START INPUT

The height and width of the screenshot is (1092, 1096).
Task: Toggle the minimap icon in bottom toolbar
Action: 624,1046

END INPUT
START INPUT

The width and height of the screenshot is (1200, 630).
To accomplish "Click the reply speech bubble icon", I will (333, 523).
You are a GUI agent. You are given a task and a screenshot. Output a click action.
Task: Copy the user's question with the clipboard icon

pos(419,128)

END INPUT

▸ WHAT IS BEING ASKED: All that is wanted is an exact copy of the lines above from the one with "The width and" through the one with "You are a GUI", with both ends included.

▸ EXPECTED OUTPUT:
The width and height of the screenshot is (1200, 630).
To accomplish "Click the reply speech bubble icon", I will (333, 523).
You are a GUI agent. You are given a task and a screenshot. Output a click action.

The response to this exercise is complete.